I wish all mysteries could be so easily solved! The day that column appeared, Richard Boissonneault called and told me that Bernier had been his great uncle. The next day he and his cousin, Lorraine Patt, stopped by with more information about this remarkable artist. Although their lives only overlapped Bernier’s briefly, they knew quite a lot because there is still one niece, Jeanne Grenier, to remind them of old tales, and their own memories are strong. Afterward, I was able to pull up more information from official records.
He was born Joseph Ramual Bernier (although always known by some version of his middle name) in Ste. Henedine, Quebec, on April 17, 1873, one of the youngest of six children. His parents were Elziard and Hanriette LaCourse Bernier. He emigrated to Biddeford around 1889. (His father appeared in the 1886 and 1888 city directories.) On Dec. 31, 1894, he married Georgiana Turgeon. Children soon followed: Maryanne in 1897 and Blanche about 1900 appear on the census. At least two others died very young: Antoinette and Alfred. Georgiana died just weeks after the death of infant Alfred in November 1909.
Most of the Turgeon family worked in the mills, but Bernier is listed as a day laborer. On July 20, 1912, he married Anthenaise Beauchemin. Almost immediately the pair drop off census records and city directories, and when they reappear in 1922, it’s very clear that something ominous has befallen Rumuald.

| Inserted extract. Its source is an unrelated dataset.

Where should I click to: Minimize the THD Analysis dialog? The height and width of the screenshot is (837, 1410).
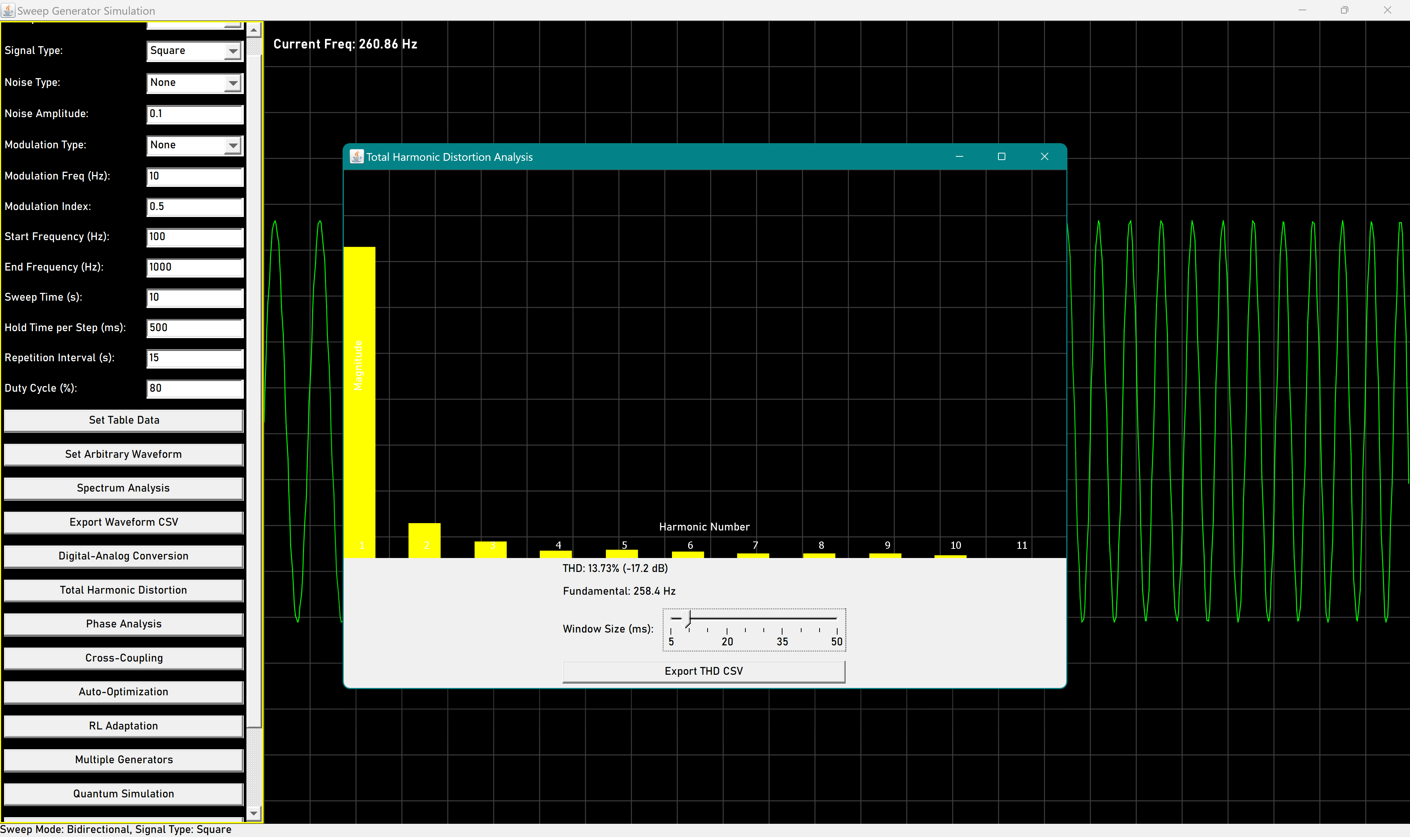coord(959,157)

He is listed for several years with no job, but by 1930, and from then on, his career is “wood worker.” His descendants tell us that a tree fell on him while he was working as a lumberjack and that he was confined to a wheelchair for the rest of his life. No longer able to provide for his family by virtue of his own youthful strength, he’d found another way to earn an income. They recall him carving complex sculptures, often of eagles, all done with the scraps of wood he could find or afford, and with only one tool: a pocketknife. The best ones he gave to family and friends; the more simple ones, for which he is now most known, he sold for paltry sums.
By the early 1950s, Bernier was elderly and infirm. If he’d ever been able to provide adequate income with his art, that time was past. Anthenaise, too, was no longer able to support them with her mill job. Recollections are of them living impoverished, in a tiny house on West Street. Romuald Bernier died on Feb. 16, 1952. Later taken in by her niece, Anthenaise lived on until January 1959. They are both buried in St. Joseph’s Cemetery, their graves unmarked, in a plot that bears the name of the Bouchard family.

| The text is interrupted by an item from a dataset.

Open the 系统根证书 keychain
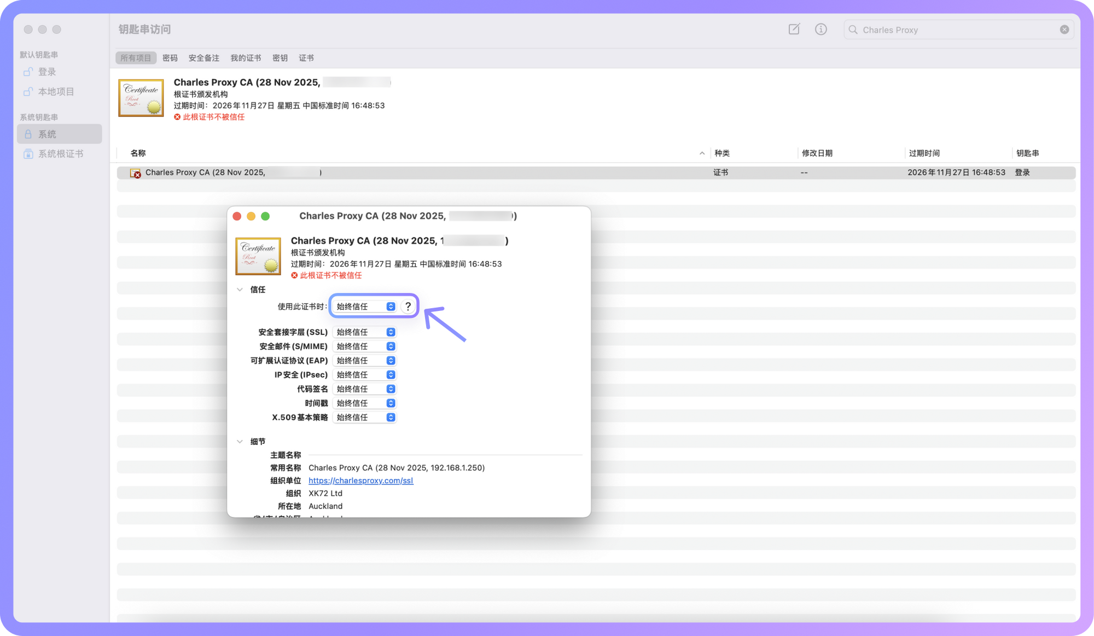The image size is (1094, 636). tap(60, 153)
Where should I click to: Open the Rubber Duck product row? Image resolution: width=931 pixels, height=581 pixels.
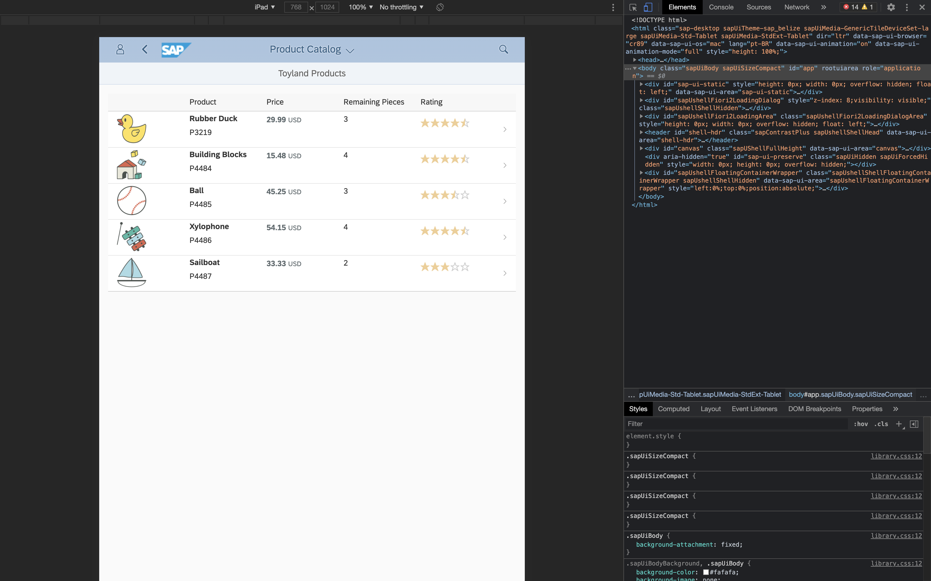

Some years passed before Bernier’s fame began to grow. By the early 1960s, some collectors recognized his work, but his work became more prominent after a brief mention in a folk art book published in the 1980s. And now, hopefully, we have more of his story, and he will gain the recognition he so richly deserves. Thank you so much to Richard Boissoneault, Lorraine Patt, Jeanne Grenier, the Courier and everyone else that called me with stories of Bernier and his birds. Come in and take a look at his work!
Leslie Rounds is executive director of the Dyer Library/Saco Museum.